===== Exercise material

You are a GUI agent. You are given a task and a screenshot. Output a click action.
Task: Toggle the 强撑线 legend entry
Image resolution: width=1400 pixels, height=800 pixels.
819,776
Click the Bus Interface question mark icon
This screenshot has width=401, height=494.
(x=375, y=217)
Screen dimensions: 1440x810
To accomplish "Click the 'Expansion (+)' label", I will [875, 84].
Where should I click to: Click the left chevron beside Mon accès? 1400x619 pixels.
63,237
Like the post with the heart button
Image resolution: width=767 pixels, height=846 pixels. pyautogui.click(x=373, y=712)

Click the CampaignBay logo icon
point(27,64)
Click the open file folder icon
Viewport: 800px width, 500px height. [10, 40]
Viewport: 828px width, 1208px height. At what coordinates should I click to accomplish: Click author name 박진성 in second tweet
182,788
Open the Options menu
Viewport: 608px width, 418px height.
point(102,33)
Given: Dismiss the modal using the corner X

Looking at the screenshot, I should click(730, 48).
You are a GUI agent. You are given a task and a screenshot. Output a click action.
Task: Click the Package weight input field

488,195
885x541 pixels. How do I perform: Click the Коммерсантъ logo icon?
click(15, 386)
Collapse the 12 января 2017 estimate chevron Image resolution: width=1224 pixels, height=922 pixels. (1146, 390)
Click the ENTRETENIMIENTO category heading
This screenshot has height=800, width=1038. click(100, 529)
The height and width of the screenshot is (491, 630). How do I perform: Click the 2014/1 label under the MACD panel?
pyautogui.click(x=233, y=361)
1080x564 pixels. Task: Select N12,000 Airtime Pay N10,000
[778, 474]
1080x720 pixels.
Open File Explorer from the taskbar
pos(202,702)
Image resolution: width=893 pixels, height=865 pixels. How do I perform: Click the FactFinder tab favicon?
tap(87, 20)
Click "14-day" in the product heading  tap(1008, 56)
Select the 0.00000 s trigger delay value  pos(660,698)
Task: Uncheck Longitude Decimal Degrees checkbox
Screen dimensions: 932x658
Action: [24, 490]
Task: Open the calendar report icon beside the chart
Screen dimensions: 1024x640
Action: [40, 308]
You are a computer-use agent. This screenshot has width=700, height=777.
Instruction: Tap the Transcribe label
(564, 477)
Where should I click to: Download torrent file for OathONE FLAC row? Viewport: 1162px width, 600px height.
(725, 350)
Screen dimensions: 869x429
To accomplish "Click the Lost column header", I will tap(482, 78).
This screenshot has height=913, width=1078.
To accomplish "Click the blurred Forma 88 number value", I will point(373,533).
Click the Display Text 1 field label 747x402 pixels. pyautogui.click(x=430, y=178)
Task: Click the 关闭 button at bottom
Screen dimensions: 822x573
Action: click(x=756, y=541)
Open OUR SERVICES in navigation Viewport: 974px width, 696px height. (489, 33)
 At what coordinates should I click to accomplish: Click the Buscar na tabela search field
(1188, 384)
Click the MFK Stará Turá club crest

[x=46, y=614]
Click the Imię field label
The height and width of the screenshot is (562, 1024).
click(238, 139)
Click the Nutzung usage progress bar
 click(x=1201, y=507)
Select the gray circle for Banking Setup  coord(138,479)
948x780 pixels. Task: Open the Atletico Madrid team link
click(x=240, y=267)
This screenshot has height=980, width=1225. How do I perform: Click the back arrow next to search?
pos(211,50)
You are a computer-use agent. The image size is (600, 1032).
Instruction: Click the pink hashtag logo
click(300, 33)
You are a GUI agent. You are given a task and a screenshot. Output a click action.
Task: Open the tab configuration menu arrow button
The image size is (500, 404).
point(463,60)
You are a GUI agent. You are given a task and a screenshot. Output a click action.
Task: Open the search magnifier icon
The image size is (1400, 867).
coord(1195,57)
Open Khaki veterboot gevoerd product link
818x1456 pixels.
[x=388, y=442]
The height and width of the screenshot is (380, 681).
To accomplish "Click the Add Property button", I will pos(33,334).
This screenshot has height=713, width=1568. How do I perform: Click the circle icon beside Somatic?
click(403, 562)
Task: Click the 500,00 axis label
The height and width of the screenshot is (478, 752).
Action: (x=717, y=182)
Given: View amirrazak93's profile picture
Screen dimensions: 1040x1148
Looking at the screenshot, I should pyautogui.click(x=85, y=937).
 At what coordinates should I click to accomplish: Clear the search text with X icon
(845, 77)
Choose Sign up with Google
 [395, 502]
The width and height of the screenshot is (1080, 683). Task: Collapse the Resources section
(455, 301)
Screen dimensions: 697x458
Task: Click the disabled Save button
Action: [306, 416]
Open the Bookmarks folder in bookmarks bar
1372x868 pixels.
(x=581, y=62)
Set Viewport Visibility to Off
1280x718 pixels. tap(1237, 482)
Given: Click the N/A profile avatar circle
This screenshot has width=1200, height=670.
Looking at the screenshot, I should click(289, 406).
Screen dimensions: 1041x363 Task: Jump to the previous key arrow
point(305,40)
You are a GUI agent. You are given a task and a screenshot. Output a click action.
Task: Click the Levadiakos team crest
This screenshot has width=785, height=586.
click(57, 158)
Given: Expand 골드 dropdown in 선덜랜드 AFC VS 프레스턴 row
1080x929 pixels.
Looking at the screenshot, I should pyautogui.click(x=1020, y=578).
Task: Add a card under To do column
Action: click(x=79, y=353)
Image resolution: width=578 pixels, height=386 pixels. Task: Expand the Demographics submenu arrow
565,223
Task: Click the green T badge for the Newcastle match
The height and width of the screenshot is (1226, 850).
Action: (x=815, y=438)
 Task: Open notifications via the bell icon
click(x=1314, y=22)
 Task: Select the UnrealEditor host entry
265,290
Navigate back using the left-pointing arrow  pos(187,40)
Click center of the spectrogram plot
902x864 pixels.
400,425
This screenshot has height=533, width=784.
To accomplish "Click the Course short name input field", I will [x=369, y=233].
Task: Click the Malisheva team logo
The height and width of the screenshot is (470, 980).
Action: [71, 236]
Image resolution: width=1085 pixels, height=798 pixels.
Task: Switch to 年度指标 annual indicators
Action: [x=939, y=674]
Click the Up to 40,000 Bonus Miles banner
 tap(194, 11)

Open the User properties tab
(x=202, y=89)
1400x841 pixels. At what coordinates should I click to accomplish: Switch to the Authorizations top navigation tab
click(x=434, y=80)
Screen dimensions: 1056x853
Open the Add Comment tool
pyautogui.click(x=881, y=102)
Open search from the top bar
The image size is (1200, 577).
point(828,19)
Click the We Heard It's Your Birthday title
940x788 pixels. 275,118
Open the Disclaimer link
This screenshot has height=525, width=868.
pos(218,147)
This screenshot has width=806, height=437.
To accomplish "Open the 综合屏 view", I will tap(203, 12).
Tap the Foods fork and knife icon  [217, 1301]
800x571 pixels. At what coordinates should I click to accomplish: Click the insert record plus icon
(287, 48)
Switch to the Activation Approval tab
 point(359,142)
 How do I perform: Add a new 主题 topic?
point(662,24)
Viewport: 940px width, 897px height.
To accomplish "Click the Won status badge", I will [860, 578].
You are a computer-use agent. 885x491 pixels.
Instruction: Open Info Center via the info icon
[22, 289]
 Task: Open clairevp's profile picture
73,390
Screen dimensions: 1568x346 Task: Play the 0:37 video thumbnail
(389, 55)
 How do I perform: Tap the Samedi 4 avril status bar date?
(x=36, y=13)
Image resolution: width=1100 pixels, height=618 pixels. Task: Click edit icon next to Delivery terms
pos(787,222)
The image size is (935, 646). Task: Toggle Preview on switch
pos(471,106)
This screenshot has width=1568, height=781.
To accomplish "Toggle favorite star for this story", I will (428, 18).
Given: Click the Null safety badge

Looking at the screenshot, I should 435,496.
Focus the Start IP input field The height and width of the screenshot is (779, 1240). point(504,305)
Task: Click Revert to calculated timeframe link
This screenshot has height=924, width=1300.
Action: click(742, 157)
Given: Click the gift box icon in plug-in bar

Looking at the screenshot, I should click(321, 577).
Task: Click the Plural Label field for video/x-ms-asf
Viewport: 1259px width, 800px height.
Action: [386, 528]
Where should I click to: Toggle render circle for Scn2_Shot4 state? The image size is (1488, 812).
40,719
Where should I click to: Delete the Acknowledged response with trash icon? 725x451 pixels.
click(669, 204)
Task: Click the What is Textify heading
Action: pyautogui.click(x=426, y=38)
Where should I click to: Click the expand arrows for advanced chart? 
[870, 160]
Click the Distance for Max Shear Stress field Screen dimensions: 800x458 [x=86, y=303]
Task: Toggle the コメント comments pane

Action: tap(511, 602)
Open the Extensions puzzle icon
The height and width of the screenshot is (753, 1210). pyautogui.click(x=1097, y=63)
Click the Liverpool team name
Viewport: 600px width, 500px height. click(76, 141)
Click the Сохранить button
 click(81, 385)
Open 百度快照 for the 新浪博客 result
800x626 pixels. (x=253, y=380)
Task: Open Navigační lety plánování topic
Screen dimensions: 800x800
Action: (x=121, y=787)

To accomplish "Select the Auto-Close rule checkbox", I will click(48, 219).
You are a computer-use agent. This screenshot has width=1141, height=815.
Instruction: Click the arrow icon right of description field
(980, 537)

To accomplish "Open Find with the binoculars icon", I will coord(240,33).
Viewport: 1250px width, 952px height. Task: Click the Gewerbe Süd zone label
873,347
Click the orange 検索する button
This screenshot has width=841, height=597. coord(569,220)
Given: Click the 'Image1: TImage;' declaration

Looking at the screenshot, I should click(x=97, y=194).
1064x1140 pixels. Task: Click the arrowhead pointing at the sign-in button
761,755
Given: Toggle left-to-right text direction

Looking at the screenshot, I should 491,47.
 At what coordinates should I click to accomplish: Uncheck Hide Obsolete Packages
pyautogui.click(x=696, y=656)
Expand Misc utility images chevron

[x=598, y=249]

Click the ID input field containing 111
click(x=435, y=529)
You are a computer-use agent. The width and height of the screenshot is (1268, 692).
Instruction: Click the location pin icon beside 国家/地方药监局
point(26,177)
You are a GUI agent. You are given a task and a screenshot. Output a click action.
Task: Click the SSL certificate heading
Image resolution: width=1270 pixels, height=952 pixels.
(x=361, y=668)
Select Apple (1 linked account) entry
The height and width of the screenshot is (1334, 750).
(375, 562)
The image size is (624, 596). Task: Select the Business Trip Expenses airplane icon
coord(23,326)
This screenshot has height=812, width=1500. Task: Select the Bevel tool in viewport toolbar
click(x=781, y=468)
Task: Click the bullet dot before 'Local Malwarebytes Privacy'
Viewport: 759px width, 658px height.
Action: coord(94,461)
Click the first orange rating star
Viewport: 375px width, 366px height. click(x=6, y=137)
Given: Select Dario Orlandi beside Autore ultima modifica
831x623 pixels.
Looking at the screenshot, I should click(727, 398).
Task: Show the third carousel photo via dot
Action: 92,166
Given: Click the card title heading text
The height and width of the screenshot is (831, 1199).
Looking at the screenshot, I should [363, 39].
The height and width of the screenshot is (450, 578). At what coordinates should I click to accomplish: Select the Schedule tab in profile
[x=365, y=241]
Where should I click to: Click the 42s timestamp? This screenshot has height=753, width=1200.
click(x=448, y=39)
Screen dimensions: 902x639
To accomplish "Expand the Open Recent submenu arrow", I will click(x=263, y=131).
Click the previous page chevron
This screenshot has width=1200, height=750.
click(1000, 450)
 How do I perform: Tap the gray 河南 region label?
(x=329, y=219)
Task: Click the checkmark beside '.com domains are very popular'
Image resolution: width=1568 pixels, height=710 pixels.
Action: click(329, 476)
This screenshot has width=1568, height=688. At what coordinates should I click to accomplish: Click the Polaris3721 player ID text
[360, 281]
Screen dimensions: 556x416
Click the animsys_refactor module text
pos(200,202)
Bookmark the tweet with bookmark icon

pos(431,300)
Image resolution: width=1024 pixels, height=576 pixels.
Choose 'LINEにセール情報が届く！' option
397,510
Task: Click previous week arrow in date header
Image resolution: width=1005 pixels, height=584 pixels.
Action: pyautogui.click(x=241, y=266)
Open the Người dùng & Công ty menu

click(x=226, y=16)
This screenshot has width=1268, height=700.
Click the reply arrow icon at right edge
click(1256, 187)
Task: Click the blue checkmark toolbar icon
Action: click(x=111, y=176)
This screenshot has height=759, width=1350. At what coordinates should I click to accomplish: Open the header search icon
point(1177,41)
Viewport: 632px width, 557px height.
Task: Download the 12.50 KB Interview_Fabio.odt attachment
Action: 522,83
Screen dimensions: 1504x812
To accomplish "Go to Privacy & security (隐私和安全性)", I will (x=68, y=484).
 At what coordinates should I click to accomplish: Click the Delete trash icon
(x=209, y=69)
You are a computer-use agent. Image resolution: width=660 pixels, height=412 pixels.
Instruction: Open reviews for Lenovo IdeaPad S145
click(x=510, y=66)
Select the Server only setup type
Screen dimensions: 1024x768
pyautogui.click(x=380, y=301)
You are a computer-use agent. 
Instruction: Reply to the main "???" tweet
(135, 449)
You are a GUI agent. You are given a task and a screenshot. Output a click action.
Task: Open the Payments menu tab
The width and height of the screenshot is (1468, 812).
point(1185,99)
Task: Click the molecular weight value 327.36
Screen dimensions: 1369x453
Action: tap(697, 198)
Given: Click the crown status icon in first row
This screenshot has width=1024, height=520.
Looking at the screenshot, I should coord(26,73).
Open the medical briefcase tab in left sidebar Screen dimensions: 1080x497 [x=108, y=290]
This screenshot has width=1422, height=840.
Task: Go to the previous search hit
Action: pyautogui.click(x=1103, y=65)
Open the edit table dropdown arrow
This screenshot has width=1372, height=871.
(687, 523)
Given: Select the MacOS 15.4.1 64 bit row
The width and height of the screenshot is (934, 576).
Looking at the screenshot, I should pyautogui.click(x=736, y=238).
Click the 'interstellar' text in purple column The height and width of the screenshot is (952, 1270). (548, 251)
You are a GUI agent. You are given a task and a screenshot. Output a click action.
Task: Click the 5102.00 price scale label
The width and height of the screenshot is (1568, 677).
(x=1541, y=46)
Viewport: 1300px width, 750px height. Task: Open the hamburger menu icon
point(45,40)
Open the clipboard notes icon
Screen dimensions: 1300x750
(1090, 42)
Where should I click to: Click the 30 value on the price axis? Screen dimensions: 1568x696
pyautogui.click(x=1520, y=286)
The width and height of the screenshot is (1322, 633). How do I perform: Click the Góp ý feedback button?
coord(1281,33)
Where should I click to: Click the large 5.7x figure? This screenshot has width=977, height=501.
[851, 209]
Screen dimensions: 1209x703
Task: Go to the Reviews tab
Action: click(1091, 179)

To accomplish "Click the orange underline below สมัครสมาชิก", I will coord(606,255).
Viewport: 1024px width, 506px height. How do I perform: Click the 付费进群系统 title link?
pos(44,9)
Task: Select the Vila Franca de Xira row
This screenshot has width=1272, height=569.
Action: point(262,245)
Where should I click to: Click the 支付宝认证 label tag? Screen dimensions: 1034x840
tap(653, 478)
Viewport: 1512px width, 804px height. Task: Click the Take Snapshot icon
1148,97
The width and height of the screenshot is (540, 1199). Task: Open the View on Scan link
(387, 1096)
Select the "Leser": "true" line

==========

* Task *
Your task is to return each line of the data above that contains the string "Privacy".

* Written reply *
Task: Click the bullet dot before 'Local Malwarebytes Privacy'
To accomplish "Go to Privacy & security (隐私和安全性)", I will (x=68, y=484).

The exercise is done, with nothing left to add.